US Report Finds Human Rights Still Lacking

Human trafficking, failure to prosecute perpetrators of election-related violence and poor enforcement of the right of association continue to damage Cam­bodia’s fragile human rights situation, according to the most recent US human rights report.

“The government’s human rights record remained poor,” according to the 2002 US State Department report on human rights in Cambodia. “Although there were some improvements in a few areas, serious problems remained.”

One of the most serious problems facing the country is the high level of human trafficking, according to the report. Citing previous reports, the US stated that in 1999 more than 15 percent of sex workers in Cambodia were bet­ween the ages of 9 and 15, and that 78 percent of those young prostitutes were from Vietnam. One-third of the sex workers in the country were under the age of 18, the report said.

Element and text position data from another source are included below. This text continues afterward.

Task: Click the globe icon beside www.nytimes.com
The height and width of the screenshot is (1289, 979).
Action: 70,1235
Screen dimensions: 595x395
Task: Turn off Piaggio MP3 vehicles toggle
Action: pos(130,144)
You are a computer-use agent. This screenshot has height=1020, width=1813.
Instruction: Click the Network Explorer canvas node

“It was widely believed that some law enforcement and other government officials received bribes that facilitated the sex trade and trafficking in persons,” the report said. “There were credible reports that high-ranking government officials or their family members operated, had a stake in, or received protection money from brothels which housed trafficking victims.”

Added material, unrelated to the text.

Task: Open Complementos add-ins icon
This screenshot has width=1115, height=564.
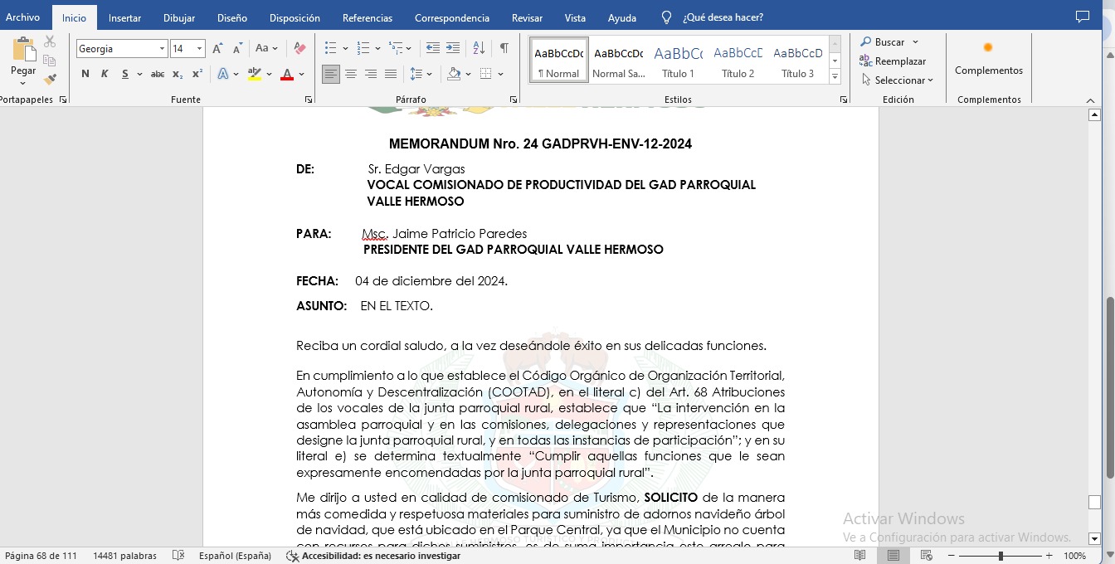Action: [988, 58]
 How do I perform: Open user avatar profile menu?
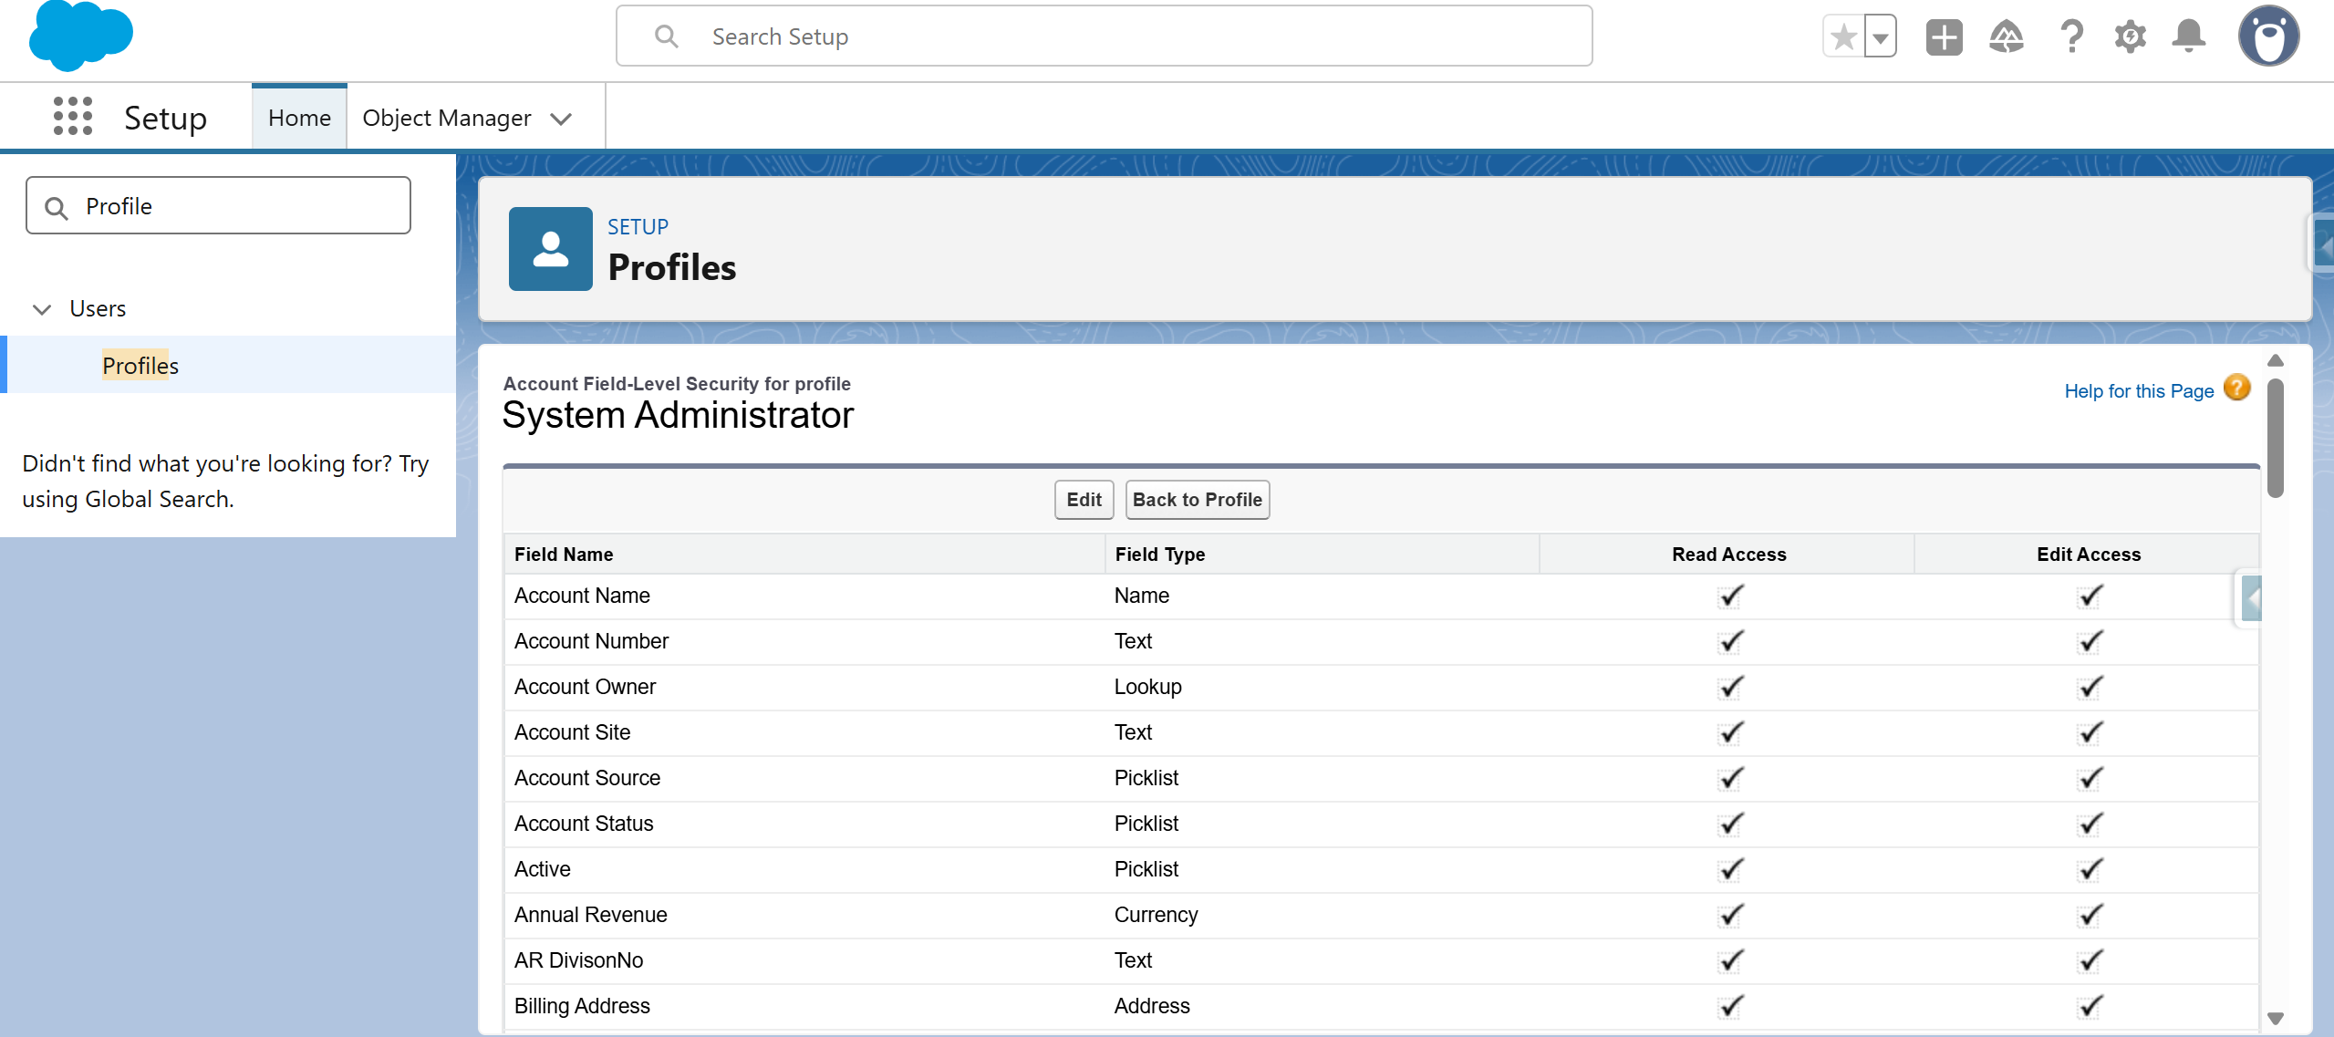click(x=2268, y=37)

The US also directly blamed the government for the high number of politically related killings and its lack of full prosecution of those individuals during the 2002 commune election process.

“The military forces and police forces were responsible for both political and nonpolitical killings,” the report stated. “Government of­ficials also declared the crimes were not motivated politically be­fore investigations were completed…groups agreed that at least seven [of the 22 killing cases of political activists, candidates or family members] were politically motivated.”

The report also stressed that the government’s record on enforcing the labor law was, at best, inconsistent, stating that at least five labor federations had ties to the CPP. However, “the government has never prosecuted or punished an employer for anti-union activity.”